The Jesuits established themselves in Clermont with the College de Clermont in 1630, after a stormy beginning in which the municipality attempted to bring the college under its control. The institution grew in numbers and prestige until 1762, when an ordinance of the Parlement of Paris of 27 February forbade the municipal officers of Clermont from choosing the masters and regents of the college from among the Jesuits. The Jesuits left Clermont in March, and the Society of Jesus was completely suppressed in France in 1764. Thereafter the college was administered by a committee, authorized by a royal order, of which the Bishop was the chair. In 1791 the college became an 'Institut' administered by the Directorate of the Département, and in 1796 it became the École centrale du département de Puy-de-Dôme and was administered by the municipal committee on public instruction. The Jesuits also had colleges at Billom and Mauriac.

Other religious orders suffered in the Revolution. All monastic vows were abolished by the Constituent Assembly in the Autumn of 1789, and on 10 October 1789 all the properties and lands of the Church were confiscated for the benefit of the people. On 13 February 1790 all religious orders in France were dissolved.

During the Second World War, Gabriel Piguet, Bishop of the Diocese at the time, was imprisoned in Dachau Concentration Camp, after being arrested by the Gestapo for allowing Jewish children to be hidden in a boarding school. During his confinement, he ordained Blessed Karl Leisner as a priest.

===Councils and papal visits===

Church councils took place at Clermont in 535, 549, c. 585–588, 590, 1095, 1130.

The Council of 535 met under the presidency of Bishop Honoratus of Bourges and ratified at least fifteen canons, including one (§2) that ordered that bishops be elected by the clergy and people, with the consent of the metropolitan; and one (§8) that forbade that Jews be appointed judges over Christians.

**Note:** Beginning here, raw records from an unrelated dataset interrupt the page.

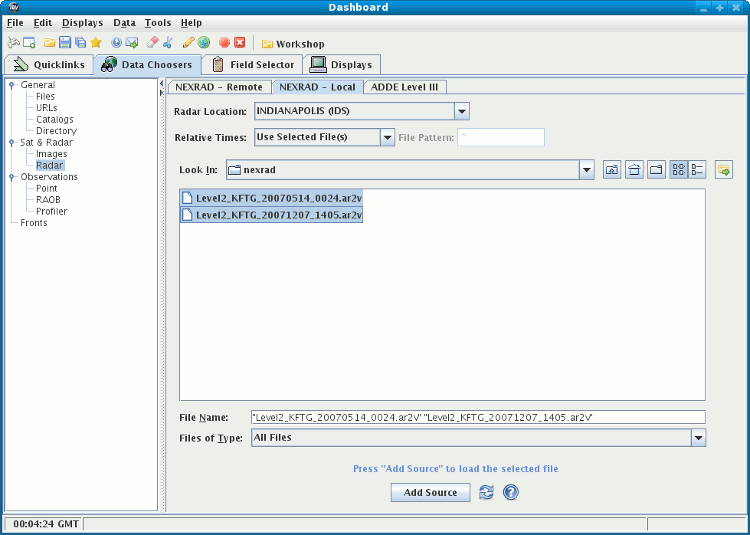Click the yellow star favorites icon
This screenshot has height=535, width=750.
(96, 43)
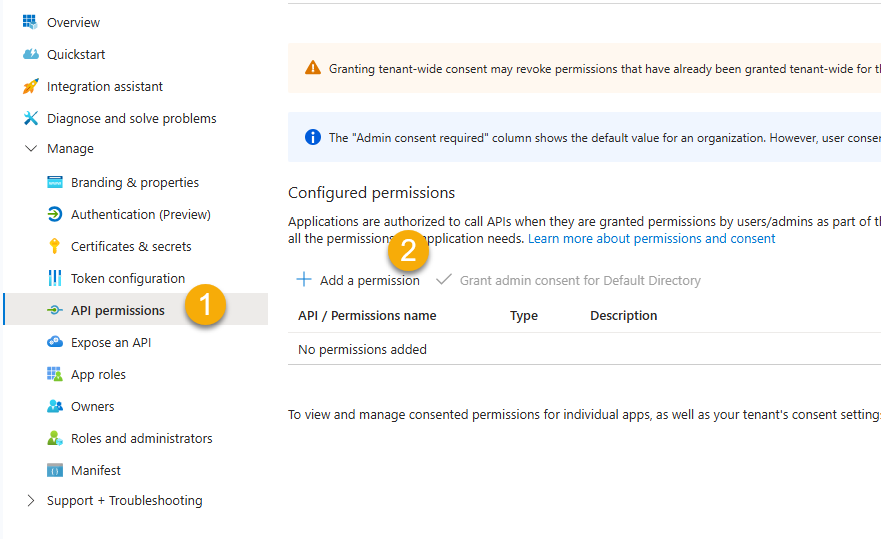Open Quickstart via its cloud icon
The height and width of the screenshot is (539, 881).
30,54
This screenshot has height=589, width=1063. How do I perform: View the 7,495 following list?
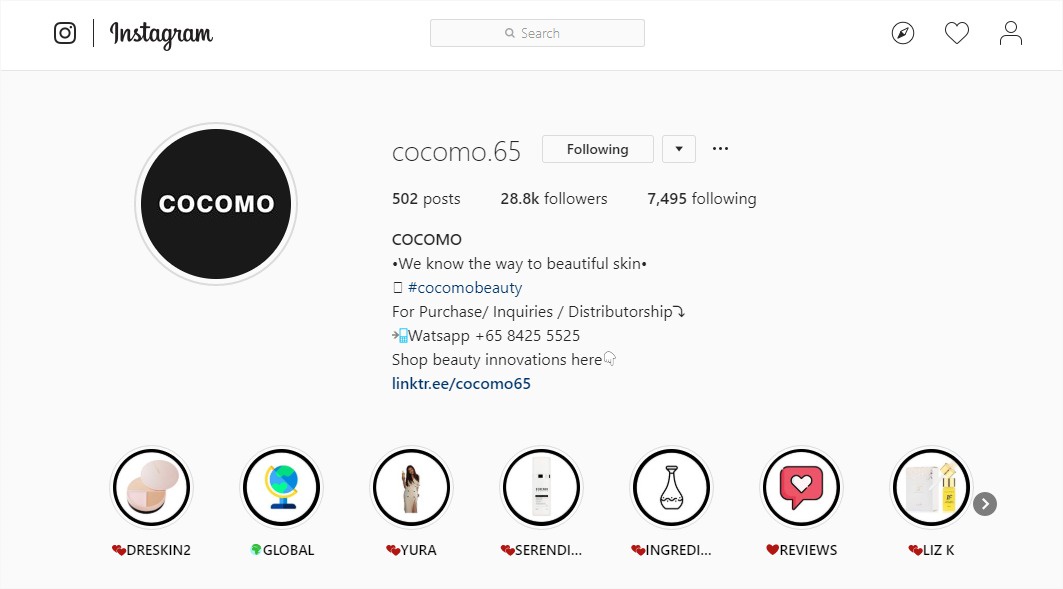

Canon 6 prohibited sexual relations between a Christian and a Jew.

The Council of 590 met at the southern border of the diocese of Clermont, where it touches the dioceses of Mende and Rodez. The bishops at the meeting, including perhaps Avitus of Clermont and Innocentius of Rodez attempted to deal with the complicated business of Tetradia, the widow of one Desiderius, and her dealings with Count Eulalius.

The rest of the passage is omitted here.